Bacteria and fungi produce biofilms whenever they adhere to a surface to protect themselves from environmental stressors, including antibiotics. Biofilm-related infections are therefore often hard to treat and do not respond well to antibiotic treatment. As an opportunistic pathogen of the respiratory tract Burkholderia cenocepacia is often responsible for hospital-acquired infections. While Burkholderia has an innate resistance to antibiotics, it also forms biofilms, rendering the treatment of these infections especially cumbersome. Burkholderia shares several similarities with Pseudomonas aeruginosa, both in the type of infections it causes, and the difficulty of treatment. In Pseudomonas, the wsp (wrinkly spreader phenotype) system is a chemosensory signal transduction system that triggers biofilm formation. The system is also present in Burkholderia. So, Dr. Andrea Sass and their colleagues at Ghent University wondered if the wsp cluster of genes serves a similar purpose in both species.
In Burkholderia, the wsp cluster is regulated by methylation in the promoter of an upstream gene called wspH. Deletion of the enzyme that methylates the promoter increases expression of both wspH and the wsp cluster downstream of it, suggesting that these genes are part of the same operon. However, wspH is fairly far from the rest of the cluster, and thus its role in the regulation of the wsp cluster has not been investigated before. With a clever genetic approach, the researchers could indeed determine that wspH is expressed together with the other wsp genes in Burkholderia.
☆ ☆ ☆
#### Work order 1
Answer from the passage on Burkholderia biofilms:
(a) What does "wsp" stand for?
(b) At which university do Dr. Andrea Sass and colleagues work?
(c) Methylation in the promoter of which gene regulates the wsp cluster in Burkholderia?
#### Work order 2
Translate this sentence from the passage on Burkholderia biofilms into Spanish: "Biofilm-related infections are therefore often hard to treat and do not respond well to antibiotic treatment."
#### Work order 3
Please extract the section of the passage on Burkholderia biofilms from "In Burkholderia, the" to "genes in Burkholderia.".
The records play no part in this.

#### Extracted entries
☆ ☆ ☆
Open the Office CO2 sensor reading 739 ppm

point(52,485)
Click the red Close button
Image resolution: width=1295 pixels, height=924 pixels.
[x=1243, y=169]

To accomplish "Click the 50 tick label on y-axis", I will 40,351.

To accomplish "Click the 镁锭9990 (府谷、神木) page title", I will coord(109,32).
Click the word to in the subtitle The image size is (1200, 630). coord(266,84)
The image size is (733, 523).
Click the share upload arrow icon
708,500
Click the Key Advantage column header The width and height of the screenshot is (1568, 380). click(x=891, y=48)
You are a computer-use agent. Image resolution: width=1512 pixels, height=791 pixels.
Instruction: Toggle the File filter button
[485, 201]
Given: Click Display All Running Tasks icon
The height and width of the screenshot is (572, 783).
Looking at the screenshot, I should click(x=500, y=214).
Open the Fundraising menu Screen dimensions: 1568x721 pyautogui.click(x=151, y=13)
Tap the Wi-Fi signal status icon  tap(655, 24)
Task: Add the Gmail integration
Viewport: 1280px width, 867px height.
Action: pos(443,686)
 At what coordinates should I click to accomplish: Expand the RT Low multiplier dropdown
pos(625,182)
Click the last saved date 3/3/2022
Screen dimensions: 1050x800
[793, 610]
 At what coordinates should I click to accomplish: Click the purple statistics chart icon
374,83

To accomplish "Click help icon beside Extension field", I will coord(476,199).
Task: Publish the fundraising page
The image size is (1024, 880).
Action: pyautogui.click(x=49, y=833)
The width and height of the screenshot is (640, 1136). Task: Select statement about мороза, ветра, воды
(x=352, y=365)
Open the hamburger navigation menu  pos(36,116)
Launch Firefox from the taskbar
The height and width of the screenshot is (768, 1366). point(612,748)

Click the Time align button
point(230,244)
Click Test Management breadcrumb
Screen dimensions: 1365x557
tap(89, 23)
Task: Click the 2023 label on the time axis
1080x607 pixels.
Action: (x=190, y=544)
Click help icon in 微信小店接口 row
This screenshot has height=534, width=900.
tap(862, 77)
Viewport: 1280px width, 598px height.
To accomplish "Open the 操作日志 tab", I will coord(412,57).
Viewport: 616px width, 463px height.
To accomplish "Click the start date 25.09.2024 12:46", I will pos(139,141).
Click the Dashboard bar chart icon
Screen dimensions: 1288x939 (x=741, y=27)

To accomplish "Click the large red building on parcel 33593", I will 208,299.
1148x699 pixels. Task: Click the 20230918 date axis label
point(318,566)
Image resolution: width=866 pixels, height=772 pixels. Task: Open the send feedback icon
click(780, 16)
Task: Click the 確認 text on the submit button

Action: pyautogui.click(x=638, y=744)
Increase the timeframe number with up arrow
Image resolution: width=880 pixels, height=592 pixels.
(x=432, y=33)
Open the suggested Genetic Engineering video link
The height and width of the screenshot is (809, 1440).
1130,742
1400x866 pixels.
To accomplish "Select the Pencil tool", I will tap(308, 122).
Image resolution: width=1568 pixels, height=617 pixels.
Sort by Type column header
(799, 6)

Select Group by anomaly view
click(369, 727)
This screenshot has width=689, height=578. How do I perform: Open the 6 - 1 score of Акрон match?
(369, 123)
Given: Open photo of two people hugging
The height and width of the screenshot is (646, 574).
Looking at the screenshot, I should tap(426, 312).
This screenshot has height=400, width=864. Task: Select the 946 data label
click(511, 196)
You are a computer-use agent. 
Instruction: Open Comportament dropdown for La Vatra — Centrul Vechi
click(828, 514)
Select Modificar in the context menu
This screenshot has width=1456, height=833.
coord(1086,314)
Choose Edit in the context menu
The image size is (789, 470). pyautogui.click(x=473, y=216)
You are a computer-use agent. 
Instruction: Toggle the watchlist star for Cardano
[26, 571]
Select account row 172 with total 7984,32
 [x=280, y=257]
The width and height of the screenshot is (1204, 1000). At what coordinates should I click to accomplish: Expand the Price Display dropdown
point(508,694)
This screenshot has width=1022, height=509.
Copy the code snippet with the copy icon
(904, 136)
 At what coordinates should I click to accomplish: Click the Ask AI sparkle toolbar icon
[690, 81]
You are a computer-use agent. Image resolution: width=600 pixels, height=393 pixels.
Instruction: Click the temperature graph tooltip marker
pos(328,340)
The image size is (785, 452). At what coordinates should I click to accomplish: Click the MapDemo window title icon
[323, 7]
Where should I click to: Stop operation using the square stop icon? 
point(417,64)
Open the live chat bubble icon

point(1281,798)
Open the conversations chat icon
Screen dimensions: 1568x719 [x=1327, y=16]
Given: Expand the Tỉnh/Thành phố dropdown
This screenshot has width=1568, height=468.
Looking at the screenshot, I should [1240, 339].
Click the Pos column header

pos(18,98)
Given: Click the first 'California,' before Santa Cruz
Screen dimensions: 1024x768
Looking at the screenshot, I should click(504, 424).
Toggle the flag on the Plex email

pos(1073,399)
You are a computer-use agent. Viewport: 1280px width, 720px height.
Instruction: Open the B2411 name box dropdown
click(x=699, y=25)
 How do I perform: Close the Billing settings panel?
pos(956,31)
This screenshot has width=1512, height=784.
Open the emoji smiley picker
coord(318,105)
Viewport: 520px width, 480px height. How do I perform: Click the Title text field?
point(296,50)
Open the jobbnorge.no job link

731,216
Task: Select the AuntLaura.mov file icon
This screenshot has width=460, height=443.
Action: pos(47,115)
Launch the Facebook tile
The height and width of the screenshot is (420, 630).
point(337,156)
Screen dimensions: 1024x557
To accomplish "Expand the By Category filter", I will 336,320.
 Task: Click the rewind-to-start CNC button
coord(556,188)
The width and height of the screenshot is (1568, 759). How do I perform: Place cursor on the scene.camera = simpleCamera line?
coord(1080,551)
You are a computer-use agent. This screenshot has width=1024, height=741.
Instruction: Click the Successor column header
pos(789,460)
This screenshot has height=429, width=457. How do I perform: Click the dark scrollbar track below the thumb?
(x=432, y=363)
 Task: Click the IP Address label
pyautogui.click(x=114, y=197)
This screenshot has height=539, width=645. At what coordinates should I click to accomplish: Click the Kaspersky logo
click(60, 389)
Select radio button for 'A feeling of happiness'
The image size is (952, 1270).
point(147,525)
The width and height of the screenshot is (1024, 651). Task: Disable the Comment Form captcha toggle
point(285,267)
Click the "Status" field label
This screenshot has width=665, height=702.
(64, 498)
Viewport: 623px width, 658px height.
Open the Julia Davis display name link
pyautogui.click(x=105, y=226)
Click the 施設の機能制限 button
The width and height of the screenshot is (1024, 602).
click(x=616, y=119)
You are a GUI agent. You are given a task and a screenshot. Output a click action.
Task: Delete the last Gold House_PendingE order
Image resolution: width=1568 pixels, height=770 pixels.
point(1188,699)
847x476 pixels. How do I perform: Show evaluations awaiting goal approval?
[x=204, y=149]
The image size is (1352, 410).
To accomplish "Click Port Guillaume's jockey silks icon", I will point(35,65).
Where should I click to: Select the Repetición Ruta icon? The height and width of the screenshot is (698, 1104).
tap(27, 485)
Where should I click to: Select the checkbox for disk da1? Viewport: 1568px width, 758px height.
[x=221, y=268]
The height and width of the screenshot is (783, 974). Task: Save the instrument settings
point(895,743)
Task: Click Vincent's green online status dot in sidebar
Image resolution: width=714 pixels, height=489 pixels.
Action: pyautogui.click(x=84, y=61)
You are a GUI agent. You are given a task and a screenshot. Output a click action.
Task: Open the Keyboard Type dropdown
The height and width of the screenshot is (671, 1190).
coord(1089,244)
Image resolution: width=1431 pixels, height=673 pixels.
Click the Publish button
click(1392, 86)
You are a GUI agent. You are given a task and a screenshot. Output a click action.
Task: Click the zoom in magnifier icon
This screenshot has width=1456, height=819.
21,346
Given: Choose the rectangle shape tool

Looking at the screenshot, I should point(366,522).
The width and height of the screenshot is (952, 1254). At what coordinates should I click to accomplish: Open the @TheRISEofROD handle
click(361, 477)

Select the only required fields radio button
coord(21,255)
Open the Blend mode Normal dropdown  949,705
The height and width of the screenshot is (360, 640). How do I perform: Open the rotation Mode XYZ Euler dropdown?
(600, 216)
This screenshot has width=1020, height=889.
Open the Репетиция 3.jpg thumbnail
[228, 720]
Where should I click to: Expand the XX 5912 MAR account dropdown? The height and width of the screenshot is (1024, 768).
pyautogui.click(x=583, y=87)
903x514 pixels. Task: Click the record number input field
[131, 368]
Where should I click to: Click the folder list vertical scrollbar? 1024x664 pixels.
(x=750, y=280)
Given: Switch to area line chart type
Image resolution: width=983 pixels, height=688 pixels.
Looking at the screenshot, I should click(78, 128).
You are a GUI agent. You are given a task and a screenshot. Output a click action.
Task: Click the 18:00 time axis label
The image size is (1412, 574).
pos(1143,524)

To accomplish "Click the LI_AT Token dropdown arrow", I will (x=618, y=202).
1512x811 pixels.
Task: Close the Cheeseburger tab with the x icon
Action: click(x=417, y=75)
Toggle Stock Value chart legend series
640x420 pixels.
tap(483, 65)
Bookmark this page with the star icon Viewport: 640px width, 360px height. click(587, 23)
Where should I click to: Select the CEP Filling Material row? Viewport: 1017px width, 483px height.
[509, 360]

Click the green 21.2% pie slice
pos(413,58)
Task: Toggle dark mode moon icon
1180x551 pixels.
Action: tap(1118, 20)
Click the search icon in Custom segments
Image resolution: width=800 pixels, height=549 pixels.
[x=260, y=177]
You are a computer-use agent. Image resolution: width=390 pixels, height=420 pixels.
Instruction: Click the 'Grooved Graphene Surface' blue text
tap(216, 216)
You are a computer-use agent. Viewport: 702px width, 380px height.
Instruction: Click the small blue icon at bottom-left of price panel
☆ ☆ ☆
#### Exercise result 1
(a) Wrinkly spreader phenotype
(b) Ghent University
(c) wspH

#### Exercise result 2
Por lo tanto, las infecciones relacionadas con biopelículas suelen ser difíciles de tratar y no responden bien al tratamiento con antibióticos.

#### Exercise result 3
In Burkholderia, the wsp cluster is regulated by methylation in the promoter of an upstream gene called wspH. Deletion of the enzyme that methylates the promoter increases expression of both wspH and the wsp cluster downstream of it, suggesting that these genes are part of the same operon. However, wspH is fairly far from the rest of the cluster, and thus its role in the regulation of the wsp cluster has not been investigated before. With a clever genetic approach, the researchers could indeed determine that wspH is expressed together with the other wsp genes in Burkholderia.